Cet objectif s’applique également au rhinocéros noir (Diceros bicornis), à la girafe (Giraffa camelopardalis), à l’éland de Derby (Taurotragus derbianus), au potamochère roux (Potamochoerus porcus), au lycaon (Lycaon pictus), et à l’autruche à cou rouge (Struthio camelus camelus), explique Aurlus Ouindéyama. Des études préliminaires ont confirmé que les conditions dans la Pendjari sont favorables, bien que l’instabilité sécuritaire retarde ces opérations.

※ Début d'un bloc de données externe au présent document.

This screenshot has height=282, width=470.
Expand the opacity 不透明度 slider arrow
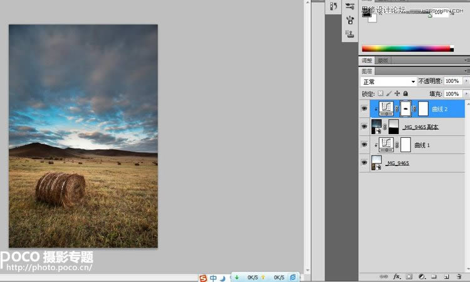pyautogui.click(x=466, y=81)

« Les projets de translocation envisagés ont fait l’objet d’études de faisabilité et ne pourront être mis en œuvre qu’une fois les prérequis en place, notamment en matière de sécurité. », confie Eric Hermann. Le caractère transfrontalier du complexe Wap et la crise sécuritaire dans les régions voisines restent des obstacles majeurs à la mise en œuvre complète du plan.
Le
braconnage, l’empiètement des cultures, la pollution des eaux, de l’air et des
sols par l’utilisation abusive des pesticides, le pâturage illégal, le
changement climatique, l’abattage anarchique des arbres, sont également des
menaces pour les ressources naturelles des parcs. « Si l’on n’y prend garde,
même le lion pourrait disparaitre de nos parcs: sur une population estimée à
plus de 20 millions de lions sur le continent, il y a moins de 350 en Afrique
de l’Ouest », alerte Aurlus Ouindéyama. Cependant, les initiatives menées par
African Parks, en partenariat avec le gouvernement du Bénin, les communautés
locales et les partenaires techniques et financiers, ouvrent la voie à une
conservation durable des espèces, en particulier pour celles en danger
d’extinction, espère-t-il.
Conformément
à l’accord tripartite de gestion harmonisée du complexe signé en mai 2019, il
est nécessaire de procéder à un partage transparent d’information et d’adopter
une vision commune autour de ces projets pour faciliter leur mise en œuvre,
souligne M. Hermann. C’est dans ce cadre qu’African Parks, en attendant la
validation du nouveau plan de réintroduction des espèces dans la composante
béninoise du Wap par le gouvernement, a organisé les 3 et 4 octobre 2024 à
Cotonou un atelier régional pour impliquer les États-parties (Bénin, Burkina
Faso et Niger) dans la définition et la mise en œuvre du plan.
Les
participants ont réitéré leur engagement à œuvrer ensemble pour les
translocations et réintroductions des espèces ciblées, après avoir évalué les
risques et défini une feuille de route harmonisée pour la mise en œuvre. La
mise en œuvre des recommandations des acteurs du complexe Wap et des experts en
conservation des ressources naturelles permettrait d’atteindre les objectifs
fixés■
Le damalisque (Damaliscus lunatus korrigum), autrefois répandu en Afrique de l’Ouest, est aujourd’hui en danger critique d’extinction, avec ses dernières populations concentrées dans le complexe Wap. Les principales menaces pour cette espèce sont la perte d’habitat et la concurrence avec le bétail, explique Aurlus Ouindéyama.
Pour
le cobe de Buffon (Kobus ellipsiprymnus), bien que classé en préoccupation
mineure par l’Union Internationale pour la Conservation de la Nature (Uicn), sa
population est fragile dans certaines parties du parc. En 2019, seuls 111
individus ont été recensés dans le parc national du W-Bénin sur un total de
1606 individus dans les deux parcs nationaux, ce qui expose cette population à
un risque d'extinction locale.
Le
guépard (Acinonyx jubatus) est classé en danger critique d’extinction au Bénin,
avec seulement une vingtaine d’individus dans toute la Pendjari, représentant
66 % de la population totale dans le Wap, signale M.
Ouindéyama.
En dehors des aspects de conservation, le guépard a une valeur symbolique,
étant la mascotte de l’équipe nationale de football du Bénin.
Le
cobe defassa (Kobus ellipsiprymnus defassa) et l’hippopotame (Hippopotamus
amphibius) sont également ciblés pour un renforcement au parc national du
W-Bénin dans les projets de restauration de l’écosystème et de renforcement de
l’attrait touristique du Bénin. En 2019, seulement 17 cobes defassa et 12
hippopotames y ont été recensés, ce qui place ces populations à un risque élevé
d’extinction locale, selon les données de l’Apn.